Here, the plaintiff attempted to establish its standing by submitting an affidavit of Jillian Thrasher, a contract management coordinator at Ocwen Loan Servicing, LLC (hereinafter Ocwen), the plaintiff's loan servicer. Thrasher averred, in relevant part, that her affidavit was based upon her review of Ocwen's business records, and that upon review of such records, the mortgage and note were assigned to the plaintiff on June 22, 2010. Thus, Thrasher averred that the plaintiff had been the holder of the note and mortgage prior to the filing of the complaint on August 25, 2014. However, "[a] proper foundation for the admission of a business record must be provided by someone with personal knowledge of the maker's business practices and procedures" (Citibank, N.A. v Cabrera, 130 AD3d 861, 861; see Aurora Loan Servs., LLC v Mercius, 138 AD3d 650, 652). Here, since Thrasher did not allege that she was personally familiar with the plaintiff's record-keeping practices and procedures, a proper foundation for the admission of the records was not provided, rendering them inadmissible to establish that the subject note was possessed by or assigned to the plaintiff prior to the commencement of the action. Moreover, even if a proper foundation had been set forth in the Thrasher affidavit, Thrasher's assertions as to the contents of the records is inadmissible hearsay to the extent that the records she purports to describe were not submitted with her affidavit. While a witness may read into the record from the contents of a document which has been admitted into evidence (see HSBC Bank USA, N.A. v Ozcan, 154 AD3d 822, 826-827), a witness's description of a document not admitted into evidence is hearsay (see CPLR 4518[a]; Great Am. Ins. Co. v Auto Mkt. of Jamaica, N.Y., 133 AD3d 631, 632-633; People v Barnes, 177 AD2d 989, 989). Furthermore, although the plaintiff submitted an endorsed copy of the note in support of its motion for summary judgment, after having appended an unendorsed copy of the note to the complaint, the plaintiff failed to eliminate a triable issue of fact as to whether the plaintiff was in possession of the original note at the time the action was commenced (see Deutsche Bank Nat. Trust Co. v Webster, 142 AD3d 636, 638; U.S. Bank N.A. v Handler, 140 AD3d 948, 949; U.S. Bank, N.A. v Collymore, 68 AD3d at 754). Thus, the plaintiff failed to establish, prima facie, that it had standing to commence the action.
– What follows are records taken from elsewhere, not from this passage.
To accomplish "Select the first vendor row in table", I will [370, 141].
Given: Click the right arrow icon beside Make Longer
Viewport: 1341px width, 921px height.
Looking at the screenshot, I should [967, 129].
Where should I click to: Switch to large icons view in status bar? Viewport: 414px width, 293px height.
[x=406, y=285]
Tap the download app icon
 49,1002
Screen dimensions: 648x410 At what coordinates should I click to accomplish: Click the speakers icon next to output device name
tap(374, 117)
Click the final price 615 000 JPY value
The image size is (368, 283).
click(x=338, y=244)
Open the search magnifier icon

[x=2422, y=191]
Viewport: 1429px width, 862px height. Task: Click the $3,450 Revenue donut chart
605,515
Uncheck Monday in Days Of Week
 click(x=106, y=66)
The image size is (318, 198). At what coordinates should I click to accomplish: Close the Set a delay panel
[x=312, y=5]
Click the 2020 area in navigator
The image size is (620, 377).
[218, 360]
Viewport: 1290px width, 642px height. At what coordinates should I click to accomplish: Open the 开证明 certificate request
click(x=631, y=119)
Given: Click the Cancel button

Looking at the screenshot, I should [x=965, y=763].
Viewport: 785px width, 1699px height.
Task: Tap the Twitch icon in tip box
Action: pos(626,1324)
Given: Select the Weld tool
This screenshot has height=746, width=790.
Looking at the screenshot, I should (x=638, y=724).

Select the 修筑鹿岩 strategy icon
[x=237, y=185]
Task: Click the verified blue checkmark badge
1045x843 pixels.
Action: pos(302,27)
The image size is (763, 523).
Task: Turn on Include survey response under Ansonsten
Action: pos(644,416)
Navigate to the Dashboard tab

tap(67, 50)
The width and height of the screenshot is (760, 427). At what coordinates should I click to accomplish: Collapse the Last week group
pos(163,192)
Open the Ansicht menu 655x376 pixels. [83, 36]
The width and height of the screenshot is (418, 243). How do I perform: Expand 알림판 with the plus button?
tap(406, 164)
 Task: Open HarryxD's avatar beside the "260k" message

Since the plaintiff failed to meet its prima facie burden, the Supreme Court should have denied those branches of the plaintiff's motion which were for summary judgment on the complaint insofar as asserted against the defendant, to strike the defendant's answer and affirmative defenses, and for an order of reference, without regard to the sufficiency of the defendant's opposition papers (see Alvarez v Prospect Hosp., 68 NY2d 320, 324).

SCHEINKMAN, P.J., DILLON, COHEN and CHRISTOPHER, JJ., concur.